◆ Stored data
::::
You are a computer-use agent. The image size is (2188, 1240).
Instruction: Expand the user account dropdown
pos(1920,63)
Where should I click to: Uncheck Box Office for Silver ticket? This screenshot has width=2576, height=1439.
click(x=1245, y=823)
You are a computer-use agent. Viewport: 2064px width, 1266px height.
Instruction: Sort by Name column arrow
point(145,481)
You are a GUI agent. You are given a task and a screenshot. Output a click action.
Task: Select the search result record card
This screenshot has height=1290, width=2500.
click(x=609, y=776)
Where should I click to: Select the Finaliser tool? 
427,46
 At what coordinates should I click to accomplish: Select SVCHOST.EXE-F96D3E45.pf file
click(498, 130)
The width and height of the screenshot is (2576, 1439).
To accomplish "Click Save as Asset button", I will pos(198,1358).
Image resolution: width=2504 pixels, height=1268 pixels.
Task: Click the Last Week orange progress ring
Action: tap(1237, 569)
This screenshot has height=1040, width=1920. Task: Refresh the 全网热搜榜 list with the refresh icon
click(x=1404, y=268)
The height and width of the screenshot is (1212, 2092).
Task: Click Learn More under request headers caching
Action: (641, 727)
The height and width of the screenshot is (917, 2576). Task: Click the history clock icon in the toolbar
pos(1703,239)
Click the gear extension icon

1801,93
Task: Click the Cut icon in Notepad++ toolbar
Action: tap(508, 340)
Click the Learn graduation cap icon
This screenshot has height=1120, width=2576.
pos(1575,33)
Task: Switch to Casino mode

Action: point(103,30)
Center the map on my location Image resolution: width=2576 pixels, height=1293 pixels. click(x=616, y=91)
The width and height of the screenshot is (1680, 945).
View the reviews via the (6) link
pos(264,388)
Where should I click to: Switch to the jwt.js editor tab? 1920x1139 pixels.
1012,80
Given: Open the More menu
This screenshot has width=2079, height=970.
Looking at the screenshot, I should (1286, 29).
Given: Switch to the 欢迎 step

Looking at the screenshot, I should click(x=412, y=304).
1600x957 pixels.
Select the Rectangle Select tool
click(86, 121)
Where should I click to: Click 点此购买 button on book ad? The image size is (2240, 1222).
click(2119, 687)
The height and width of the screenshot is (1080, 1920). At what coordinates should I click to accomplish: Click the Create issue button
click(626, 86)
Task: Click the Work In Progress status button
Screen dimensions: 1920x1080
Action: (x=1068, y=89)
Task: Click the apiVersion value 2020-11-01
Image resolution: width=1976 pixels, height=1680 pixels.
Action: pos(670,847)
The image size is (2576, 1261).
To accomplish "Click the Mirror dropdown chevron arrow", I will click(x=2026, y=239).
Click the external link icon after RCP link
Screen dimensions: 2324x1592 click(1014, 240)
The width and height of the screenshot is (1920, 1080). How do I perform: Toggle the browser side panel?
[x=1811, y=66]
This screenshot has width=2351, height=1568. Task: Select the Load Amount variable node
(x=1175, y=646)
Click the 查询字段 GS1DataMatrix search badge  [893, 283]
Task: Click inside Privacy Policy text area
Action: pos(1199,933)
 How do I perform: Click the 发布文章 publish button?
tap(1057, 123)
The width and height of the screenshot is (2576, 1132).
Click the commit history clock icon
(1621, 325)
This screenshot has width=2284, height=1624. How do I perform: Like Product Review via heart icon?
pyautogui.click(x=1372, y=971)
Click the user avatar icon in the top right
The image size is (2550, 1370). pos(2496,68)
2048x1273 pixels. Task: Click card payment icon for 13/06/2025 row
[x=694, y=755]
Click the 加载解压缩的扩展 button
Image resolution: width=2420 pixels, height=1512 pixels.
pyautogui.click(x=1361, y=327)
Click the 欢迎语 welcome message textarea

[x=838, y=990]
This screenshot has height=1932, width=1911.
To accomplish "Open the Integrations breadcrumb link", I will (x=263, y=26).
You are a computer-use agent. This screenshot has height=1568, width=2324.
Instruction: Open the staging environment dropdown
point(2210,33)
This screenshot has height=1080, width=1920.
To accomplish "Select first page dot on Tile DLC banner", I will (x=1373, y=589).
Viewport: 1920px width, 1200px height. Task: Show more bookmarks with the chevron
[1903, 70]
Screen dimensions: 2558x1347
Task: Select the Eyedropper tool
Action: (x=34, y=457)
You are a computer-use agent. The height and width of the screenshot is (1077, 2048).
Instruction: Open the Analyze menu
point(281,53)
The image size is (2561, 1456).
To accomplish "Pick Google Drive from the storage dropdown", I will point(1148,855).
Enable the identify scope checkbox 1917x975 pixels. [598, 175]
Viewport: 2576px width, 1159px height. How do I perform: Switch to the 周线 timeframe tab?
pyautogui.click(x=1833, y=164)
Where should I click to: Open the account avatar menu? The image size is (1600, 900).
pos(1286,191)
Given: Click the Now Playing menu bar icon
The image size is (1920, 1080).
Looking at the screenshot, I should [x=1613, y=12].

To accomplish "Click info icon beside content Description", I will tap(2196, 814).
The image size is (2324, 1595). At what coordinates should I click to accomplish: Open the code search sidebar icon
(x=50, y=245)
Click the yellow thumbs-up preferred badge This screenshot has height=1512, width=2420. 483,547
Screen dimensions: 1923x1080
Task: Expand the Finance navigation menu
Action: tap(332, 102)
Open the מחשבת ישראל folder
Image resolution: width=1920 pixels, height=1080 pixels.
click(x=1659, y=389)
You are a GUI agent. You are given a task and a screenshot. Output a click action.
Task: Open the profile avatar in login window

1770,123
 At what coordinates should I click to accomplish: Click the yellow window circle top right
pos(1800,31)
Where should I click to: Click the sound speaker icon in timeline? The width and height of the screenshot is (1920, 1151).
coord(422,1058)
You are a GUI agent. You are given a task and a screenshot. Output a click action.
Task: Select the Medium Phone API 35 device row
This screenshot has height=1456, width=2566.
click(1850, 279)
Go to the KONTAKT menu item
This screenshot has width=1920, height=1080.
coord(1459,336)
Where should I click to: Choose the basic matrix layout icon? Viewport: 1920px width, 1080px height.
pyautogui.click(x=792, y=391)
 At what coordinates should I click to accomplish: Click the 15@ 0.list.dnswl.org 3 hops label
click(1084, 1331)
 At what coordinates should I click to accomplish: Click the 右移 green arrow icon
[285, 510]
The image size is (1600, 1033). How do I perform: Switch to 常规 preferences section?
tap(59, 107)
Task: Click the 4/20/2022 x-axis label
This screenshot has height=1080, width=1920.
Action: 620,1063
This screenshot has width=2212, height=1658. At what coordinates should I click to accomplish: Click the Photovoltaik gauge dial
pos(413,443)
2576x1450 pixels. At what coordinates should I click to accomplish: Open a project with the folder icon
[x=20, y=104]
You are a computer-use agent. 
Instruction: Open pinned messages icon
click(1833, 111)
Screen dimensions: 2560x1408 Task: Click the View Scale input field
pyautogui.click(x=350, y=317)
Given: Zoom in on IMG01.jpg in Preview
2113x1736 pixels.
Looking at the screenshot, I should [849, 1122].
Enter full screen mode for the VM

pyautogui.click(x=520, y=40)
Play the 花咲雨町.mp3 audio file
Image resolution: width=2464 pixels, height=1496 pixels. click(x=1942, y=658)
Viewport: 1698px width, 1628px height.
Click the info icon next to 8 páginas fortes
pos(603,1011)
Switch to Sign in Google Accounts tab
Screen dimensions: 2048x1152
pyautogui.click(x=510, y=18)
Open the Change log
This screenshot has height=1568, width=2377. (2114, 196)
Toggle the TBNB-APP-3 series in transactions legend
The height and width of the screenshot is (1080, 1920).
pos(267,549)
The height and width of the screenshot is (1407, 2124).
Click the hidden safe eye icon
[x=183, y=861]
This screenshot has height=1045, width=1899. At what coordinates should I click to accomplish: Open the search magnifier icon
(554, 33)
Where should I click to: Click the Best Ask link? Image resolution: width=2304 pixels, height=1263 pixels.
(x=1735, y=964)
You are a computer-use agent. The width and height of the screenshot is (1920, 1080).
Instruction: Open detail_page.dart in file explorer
::::
From the records above, transcribe exactly the run of lines that opens with the line holding "This screenshot has width=2284, height=1624." and closes with the line holding "You are a computer-use agent. This", both included.

◆ EXERCISE RESULT
This screenshot has width=2284, height=1624. How do I perform: Like Product Review via heart icon?
pyautogui.click(x=1372, y=971)
Click the user avatar icon in the top right
The image size is (2550, 1370). pos(2496,68)
2048x1273 pixels. Task: Click card payment icon for 13/06/2025 row
[x=694, y=755]
Click the 加载解压缩的扩展 button
Image resolution: width=2420 pixels, height=1512 pixels.
pyautogui.click(x=1361, y=327)
Click the 欢迎语 welcome message textarea

[x=838, y=990]
This screenshot has height=1932, width=1911.
To accomplish "Open the Integrations breadcrumb link", I will (x=263, y=26).
You are a computer-use agent. This screenshot has height=1568, width=2324.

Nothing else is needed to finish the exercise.